Ma la causa in questione, oltre alla cattiva pubblicità, presenta comunque un profilo insidioso per l’azienda di Tim Cook: nel 2021 Apple annunciò – e dunque promise – lo sviluppo e poi l’applicazione di strumenti tecnologici altamente avanzati per il rilevamento di materiale pedopornografico depositati su iCloud. Questi algoritmi avrebbero dovuto vagliare le tonnellate di giga stoccate dai vari account per segnalare automaticamente le immagini sospette al National Center for Missing and Exploited Children, creando una vera e propria rete virtuale per la protezione dei minori nel mondo digitale.
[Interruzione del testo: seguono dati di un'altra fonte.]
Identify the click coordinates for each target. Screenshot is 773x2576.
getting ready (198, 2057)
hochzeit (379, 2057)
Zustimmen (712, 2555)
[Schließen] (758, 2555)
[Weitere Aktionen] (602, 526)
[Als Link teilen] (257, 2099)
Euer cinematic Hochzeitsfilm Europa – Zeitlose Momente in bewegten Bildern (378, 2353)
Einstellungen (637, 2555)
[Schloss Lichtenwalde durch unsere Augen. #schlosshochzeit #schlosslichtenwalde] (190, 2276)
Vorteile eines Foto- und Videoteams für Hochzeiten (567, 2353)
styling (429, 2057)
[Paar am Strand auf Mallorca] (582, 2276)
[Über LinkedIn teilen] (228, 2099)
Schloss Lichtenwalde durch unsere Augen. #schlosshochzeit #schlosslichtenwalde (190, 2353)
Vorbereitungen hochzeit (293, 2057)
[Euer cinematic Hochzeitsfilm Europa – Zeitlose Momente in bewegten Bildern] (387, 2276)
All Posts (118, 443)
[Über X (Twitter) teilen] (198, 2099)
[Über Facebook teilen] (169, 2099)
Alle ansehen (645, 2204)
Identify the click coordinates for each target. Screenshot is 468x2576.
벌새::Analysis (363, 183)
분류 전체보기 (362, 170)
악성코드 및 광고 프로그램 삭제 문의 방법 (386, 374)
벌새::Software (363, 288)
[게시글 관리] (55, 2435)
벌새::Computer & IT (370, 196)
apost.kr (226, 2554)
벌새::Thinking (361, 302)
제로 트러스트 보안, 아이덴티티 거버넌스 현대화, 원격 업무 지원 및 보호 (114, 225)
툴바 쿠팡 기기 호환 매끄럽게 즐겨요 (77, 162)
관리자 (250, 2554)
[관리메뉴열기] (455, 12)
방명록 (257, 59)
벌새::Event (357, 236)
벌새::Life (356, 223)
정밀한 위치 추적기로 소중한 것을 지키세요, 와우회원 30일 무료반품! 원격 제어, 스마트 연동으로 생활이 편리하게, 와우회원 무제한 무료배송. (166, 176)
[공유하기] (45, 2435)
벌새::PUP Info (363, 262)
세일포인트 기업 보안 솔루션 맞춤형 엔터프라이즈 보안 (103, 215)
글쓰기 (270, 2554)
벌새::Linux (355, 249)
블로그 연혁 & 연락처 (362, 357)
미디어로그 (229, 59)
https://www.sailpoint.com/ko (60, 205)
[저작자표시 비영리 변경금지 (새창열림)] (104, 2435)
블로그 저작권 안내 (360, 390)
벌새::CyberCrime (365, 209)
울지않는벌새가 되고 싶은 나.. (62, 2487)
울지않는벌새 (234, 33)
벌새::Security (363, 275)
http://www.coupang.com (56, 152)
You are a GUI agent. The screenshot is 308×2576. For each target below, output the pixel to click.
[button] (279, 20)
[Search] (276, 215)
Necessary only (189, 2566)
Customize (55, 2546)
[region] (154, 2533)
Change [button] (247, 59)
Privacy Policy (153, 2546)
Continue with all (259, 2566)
INTERESSI CONTRAPPOSTI DA TUTELARE

Non se ne fece nulla, perché all’epoca gli utenti insorsero adducendo la violazione della privacy: volevano infatti avere certezze che i controlli non avessero piloti umani, non fosse tenuto un registro di ciò che i bot avevano rinvenuto rovistando o, molto semplicemente, rifiutavano a monte l’ipotesi di doversi sottoporre a una simile perquisizione. Per non incorrere in class action da parte dell’utenza iCloud, Cupertino preferì accantonare il progetto.

UN PASSO INDIETRO NON GRADITO

Ed è qui che si sostanzia l’appiglio logico delle oltre 2500 vittime di abusi: sostenere che Apple fosse a conoscenza del problema, avesse già gli strumenti per risolverlo, ma abbia preferito guardare altrove. Un atteggiamento che avrebbe favorito le condotte criminose, sempre secondo la tesi della parte attrice.

LA REPLICA DI CUPERTINO

Apple respinge ogni addebito: “Il materiale pedopornografico è abominevole e siamo impegnati a contrastare i modi in cui i predatori mettono a rischio i bambini”, la risposta che Cupertino ha affidato a un suo portavoce, Fred Sainz, che ricorda iniziative messe in campo dalla big tech americana come il sistema Communication Safety per avvertire i minori di contenuti a rischio. Ma critiche analoghe arrivano anche al di qua dell’oceano, dalla National Society for the Prevention of Cruelty to Children del Regno Unito che sostiene vi sia una sottostima delle segnalazioni di materiale pedopornografico.